I’m determined to one day provide my own forecasts for @chswx on Twitter. Mississippi State professor Jeff Haby’s site has been a great guide in helping me get started with real forecasting (beyond just looking at the forecast discussion and model runs quickly). It’s a ton of information to wrap around the head, but it’s very useful stuff.
Weblog / Topic: In Brief
A quick look at what’s going on.
I’ve been fortunate enough to test the TweetDeck User Streams Preview in a private beta over the last month, which enables TweetDeck to display a constant flow of Tweets, unencumbered by API rate limiting, in true real time. Last week User Streams entered public beta, and if you haven’t tried it, do it. Real-time Twitter is something Twitter veterans haven’t seen since May of 2008, and a vast majority of Twitter users have never really experienced it (unless they were among the few to turn on SMS updates for everybody). While this isn’t honest-to-God Twitter over XMPP (though the Streaming API will make such an application possible once more), this isn’t a bad alternative. Give it a try and let me know if you are overwhelmed — I know I was at first (I follow over 1700 people and bots on Twitter).

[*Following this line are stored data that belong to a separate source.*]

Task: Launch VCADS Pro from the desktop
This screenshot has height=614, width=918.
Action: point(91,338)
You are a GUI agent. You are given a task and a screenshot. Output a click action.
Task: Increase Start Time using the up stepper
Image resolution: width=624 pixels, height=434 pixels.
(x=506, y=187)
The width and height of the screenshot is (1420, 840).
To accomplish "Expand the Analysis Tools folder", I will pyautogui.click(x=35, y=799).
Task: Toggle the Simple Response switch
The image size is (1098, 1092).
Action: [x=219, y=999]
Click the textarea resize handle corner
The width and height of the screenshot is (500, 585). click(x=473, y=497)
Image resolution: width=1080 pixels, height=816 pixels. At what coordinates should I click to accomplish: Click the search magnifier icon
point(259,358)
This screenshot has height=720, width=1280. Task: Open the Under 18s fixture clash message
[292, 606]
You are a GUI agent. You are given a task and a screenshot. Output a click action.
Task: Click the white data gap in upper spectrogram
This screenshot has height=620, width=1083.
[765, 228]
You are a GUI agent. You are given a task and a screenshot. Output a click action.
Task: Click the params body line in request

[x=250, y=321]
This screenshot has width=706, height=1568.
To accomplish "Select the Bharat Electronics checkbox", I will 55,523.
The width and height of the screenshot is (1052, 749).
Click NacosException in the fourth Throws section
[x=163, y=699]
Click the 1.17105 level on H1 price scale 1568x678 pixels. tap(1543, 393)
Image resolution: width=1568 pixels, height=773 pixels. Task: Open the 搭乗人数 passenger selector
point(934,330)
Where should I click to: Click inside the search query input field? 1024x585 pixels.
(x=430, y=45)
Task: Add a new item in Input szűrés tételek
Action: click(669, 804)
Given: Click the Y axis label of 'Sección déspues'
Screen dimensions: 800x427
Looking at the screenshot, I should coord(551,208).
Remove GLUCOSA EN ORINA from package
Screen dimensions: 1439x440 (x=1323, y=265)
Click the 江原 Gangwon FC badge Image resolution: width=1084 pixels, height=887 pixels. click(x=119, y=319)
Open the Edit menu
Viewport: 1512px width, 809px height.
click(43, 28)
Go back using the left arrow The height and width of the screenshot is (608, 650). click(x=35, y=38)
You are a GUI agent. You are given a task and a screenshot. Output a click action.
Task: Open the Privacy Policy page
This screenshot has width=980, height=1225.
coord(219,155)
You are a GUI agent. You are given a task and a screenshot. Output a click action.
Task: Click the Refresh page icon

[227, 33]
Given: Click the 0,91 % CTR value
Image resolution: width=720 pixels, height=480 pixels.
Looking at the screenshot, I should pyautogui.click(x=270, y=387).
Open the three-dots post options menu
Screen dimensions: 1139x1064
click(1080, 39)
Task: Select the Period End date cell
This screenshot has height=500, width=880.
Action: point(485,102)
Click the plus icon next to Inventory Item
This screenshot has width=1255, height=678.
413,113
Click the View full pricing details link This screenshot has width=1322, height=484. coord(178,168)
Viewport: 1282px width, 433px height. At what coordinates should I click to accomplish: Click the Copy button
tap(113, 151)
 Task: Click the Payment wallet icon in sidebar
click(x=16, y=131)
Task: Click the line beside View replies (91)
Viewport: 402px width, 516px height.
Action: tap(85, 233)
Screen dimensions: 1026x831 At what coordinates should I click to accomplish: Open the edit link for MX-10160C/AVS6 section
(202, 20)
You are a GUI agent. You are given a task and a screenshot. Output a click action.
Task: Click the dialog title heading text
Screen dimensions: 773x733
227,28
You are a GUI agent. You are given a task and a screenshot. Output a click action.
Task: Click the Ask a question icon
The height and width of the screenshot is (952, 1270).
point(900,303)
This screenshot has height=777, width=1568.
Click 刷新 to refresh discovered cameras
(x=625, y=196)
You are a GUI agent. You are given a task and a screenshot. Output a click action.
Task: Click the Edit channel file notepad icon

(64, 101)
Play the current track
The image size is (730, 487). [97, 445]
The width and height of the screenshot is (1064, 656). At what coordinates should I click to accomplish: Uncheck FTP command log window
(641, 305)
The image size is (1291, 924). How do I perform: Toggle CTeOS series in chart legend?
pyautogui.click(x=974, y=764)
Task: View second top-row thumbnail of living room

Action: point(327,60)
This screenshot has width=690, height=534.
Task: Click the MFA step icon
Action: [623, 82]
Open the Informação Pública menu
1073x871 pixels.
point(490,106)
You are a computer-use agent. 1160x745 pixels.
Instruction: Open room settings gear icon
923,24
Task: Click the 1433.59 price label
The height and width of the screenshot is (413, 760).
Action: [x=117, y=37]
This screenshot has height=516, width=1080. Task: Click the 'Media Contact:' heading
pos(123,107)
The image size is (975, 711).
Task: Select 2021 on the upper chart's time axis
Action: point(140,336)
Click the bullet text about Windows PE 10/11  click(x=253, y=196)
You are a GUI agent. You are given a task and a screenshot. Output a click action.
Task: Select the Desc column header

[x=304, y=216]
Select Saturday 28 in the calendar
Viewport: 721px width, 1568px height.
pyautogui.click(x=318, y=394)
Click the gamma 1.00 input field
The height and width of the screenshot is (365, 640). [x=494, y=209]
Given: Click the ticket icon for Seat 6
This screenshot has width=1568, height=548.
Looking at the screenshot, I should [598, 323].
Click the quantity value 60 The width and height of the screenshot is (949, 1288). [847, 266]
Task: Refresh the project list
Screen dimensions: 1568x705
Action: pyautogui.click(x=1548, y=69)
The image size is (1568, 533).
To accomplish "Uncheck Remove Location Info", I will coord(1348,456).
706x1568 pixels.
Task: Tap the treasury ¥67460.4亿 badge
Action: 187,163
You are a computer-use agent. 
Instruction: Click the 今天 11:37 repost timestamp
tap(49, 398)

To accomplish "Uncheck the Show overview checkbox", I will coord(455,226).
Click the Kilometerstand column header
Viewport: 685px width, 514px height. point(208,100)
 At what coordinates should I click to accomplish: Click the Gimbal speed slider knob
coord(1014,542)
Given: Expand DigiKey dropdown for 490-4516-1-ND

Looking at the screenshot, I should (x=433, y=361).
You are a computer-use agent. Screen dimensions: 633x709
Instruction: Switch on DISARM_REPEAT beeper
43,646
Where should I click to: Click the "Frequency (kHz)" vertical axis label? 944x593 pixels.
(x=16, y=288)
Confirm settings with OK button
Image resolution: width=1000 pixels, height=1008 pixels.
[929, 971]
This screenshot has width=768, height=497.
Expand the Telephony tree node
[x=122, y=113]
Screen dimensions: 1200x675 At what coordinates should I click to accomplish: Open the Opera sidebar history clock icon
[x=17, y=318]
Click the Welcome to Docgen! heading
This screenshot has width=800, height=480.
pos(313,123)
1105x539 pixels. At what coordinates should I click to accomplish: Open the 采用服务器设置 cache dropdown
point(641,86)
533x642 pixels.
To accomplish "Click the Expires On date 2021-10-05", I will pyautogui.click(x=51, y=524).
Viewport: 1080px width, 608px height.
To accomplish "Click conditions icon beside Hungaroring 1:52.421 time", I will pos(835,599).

A little over four years after its initial launch, it’s interesting to read Paul Thurrott’s initial impressions of the original iPhone. Some reservations, like the virtual keyboard, in the end weren’t a hindrance. AT&T most definitely is, though. Fun read.
Apparently I should be thankful that I should have to worry about supporting Internet Explorer 6, because unless this is a forgery (and I have reason to believe it isn’t), Internet Explorer 2 is alive and well. My question is: Who in their right mind is running a so-horribly-unpatched version of Windows NT on the live Internet?
I’m doing periodic updates on Hurricane Earl over at the underutilized Charleston Weather blog. It looks less and less likely that Earl is going to be an issue for South Carolina (possibly a different story for the Outer Banks), but it will be cool to see how the P2 WordPress theme — which updates in real-time — responds if/when something does bear down on the Lowcountry.
The other day, neighbors (and eventually my girlfriend) noticed that my brake lights were on, despite my headlights being off and the car powered down. At first I suspected an electrical short, but I also noticed a strange blue piece in my floorboard. After pulling the fuse to save my battery, I took to The Google where I found a blog post from another Escort owner with the same issue — brake lights and a blue piece in the floorboard. As it turned out, that blue piece was intended to help the brake lights deactivate, and is prone to dry rot and eventual failure. The part was $4, can be found at a dealership, and can be installed in five minutes. My brake lights work properly again and I am once again able to terrorize Hilton Head Island with my absurdly loud muffler. I hope this post can help other ZX2 owners down the road and save them $100+ in labor costs.
Could OpenOffice.org be in trouble at the hands of Oracle? I’m willing to bet they probably won’t put as many resources behind it as Sun once did, but I also don’t count out the open source community in keeping up maintenance of a very widely-used package. In open source, where there’s a will, there’s at least five open ways (and vigorous debate about which one is best). While Google Docs is my daily driver as far as word processing and spreadsheets go (primarily because Gmail makes it effortless to go between the two), OpenOffice has proven to be a solid complement, especially for presentations.
I’m not quite sure how advantageous the new Gmail push notifications are for iPhone given just how lousy iPhone notifications are, not to mention that Google Sync via Exchange is a more complete experience. The only potential advantage to the push notification method is better battery life, though given the volume of e-mail I receive in a day, push anything usually takes a pretty quick toll. And, frankly, I only want notifications for high-priority events; a selective implementation would make more sense, not one that blasts every single message at me.
Great news for the Lowcountry tech/creative community: BarCampCHS 2 is officially in the planning stages. There isn’t a firm date yet but I’m sure the Twitters will be ablaze with that news when it comes down. It’ll happen on November 13.
Google Wave proper may be dying, but I’m fully convinced that the tech will live on, both in the open source community and in other Google products. I’ll miss Wave — while it indeed wasn’t something I used often, my ReadWriteWeb colleagues and I thought it had a bright future as a collaborative live-blogging platform (and there may be some wisdom in speculating it could resurface as such a tool in the future). In the end, Wave failed to quickly answer the question “what is this for and why should I use it?” which unfortunately in an era of social service glut is a question it needed to answer to have any hope of mainstream adoption. Its poor performance (you really needed to use bleeding-edge builds of Chrome to get the most fluid experience — IE? Forget it) sealed the deal.